Можно было не репетировать, чтобы сэкономить на дровах и освещении, но не играть нельзя. Однако когда оказалось, что заболевших больше, чем здоровых, и зал тоже заполнен наполовину, Рудин решил взять перерыв, пока не решится вопрос с отоплением. Хоть на неделю.

Эта неделя изменила всю мою жизнь, даже если осталась для всех тайной за семью печатями.

Карета у церкви не стояла, гостей тоже не было… А свадьба была?

Ниночка, помнишь песню «Безумная»? Там есть строки «У церкви стояла карета: там пышная свадьба была…».

В детстве я мечтала о свадебной карете, обязательно белой, с белыми лошадьми и важным кучером. Только чтоб не крыса и не тыква, а настоящая.

Думаю, угоди я своему отцу, Гирша Хаимович приказал не только карету и лошадей, но и кучера выкрасить в белый цвет. Но поскольку я хорошей девочкой не была, обошлась без таких изысков, а учитывая продрогший Симферополь конца октября двадцатого года, так и безо всяких вообще.


Получив неожиданный отпуск на целую неделю, Павла Леонтьевна уехала из Симферополя к В. Была надежда разжиться там какими-нибудь продуктами, нельзя же рассчитывать на Андрея и Машу.
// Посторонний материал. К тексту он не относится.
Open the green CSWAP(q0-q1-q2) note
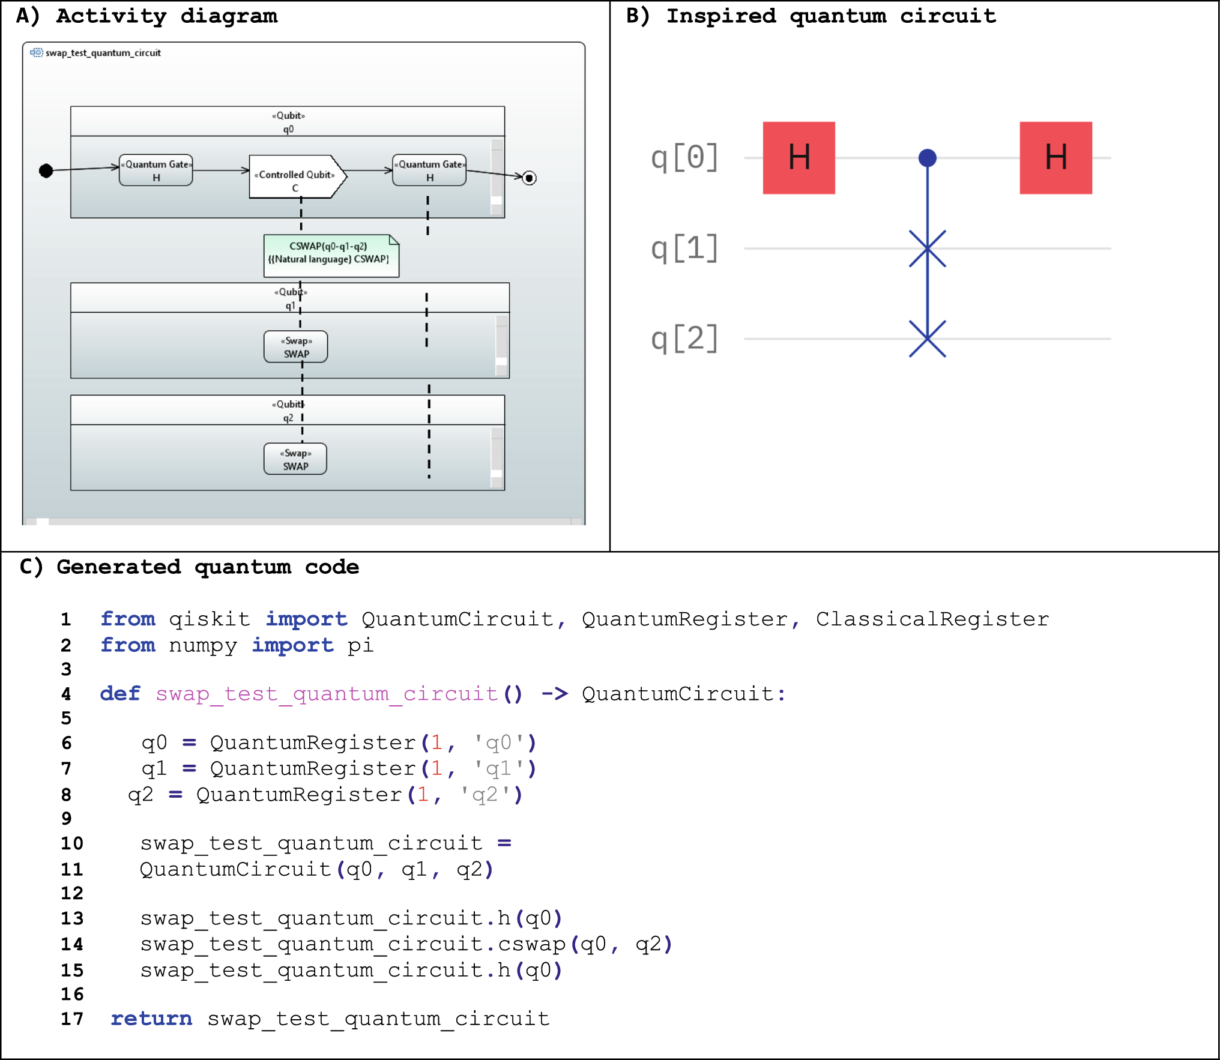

Тату и Ирочку взяла с собой, меня – нет. У Татьяны Николаевны, с которой они отправились, в нанятом экипаже не было лишнего места. От Таты польза есть, от меня никакой, а оставить на меня Иру и вовсе опасно.

Это недалеко, потому обещано вернуться через несколько дней. С меня взято слово, что проживу время их отсутствия тихо, ни во что не вмешиваясь. Но я не противилась, предпочтя вообще перебраться к Маше, чтобы не тратить дрова на обогрев нашей кельи. Павла Леонтьевна согласилась, что так безопасней и экономней.

Маша не выразила восторга от моего намерения пожить у нее, но в приюте не отказала.

В последнее время она не слишком меня жаловала, я понимала почему, но мы ни о чем таком не говорили. Наверное, дело в том, что Андрея не было в Симферополе уже почти две недели. Матвей приезжал из Севастополя и тут же отправлялся обратно, а Андрей не появлялся совсем.

Матвей не говорил ничего хорошего, был задумчив, даже мрачен. Зачем-то отпустил усы и даже бородку. Усы ладно, а вот бородка ему совсем не шла. Маша ругалась, но он не обращал внимания. И зачем это сделал, не объяснял. Я чувствовала, что не все так просто, но было не до Матвея, все мысли о Павле Леонтьевне, Ире и Тате, а еще больше об Андрее. Он на фронте, кто знает, что и как там? Однажды спросила Машу, та хмуро ответила, что не знает.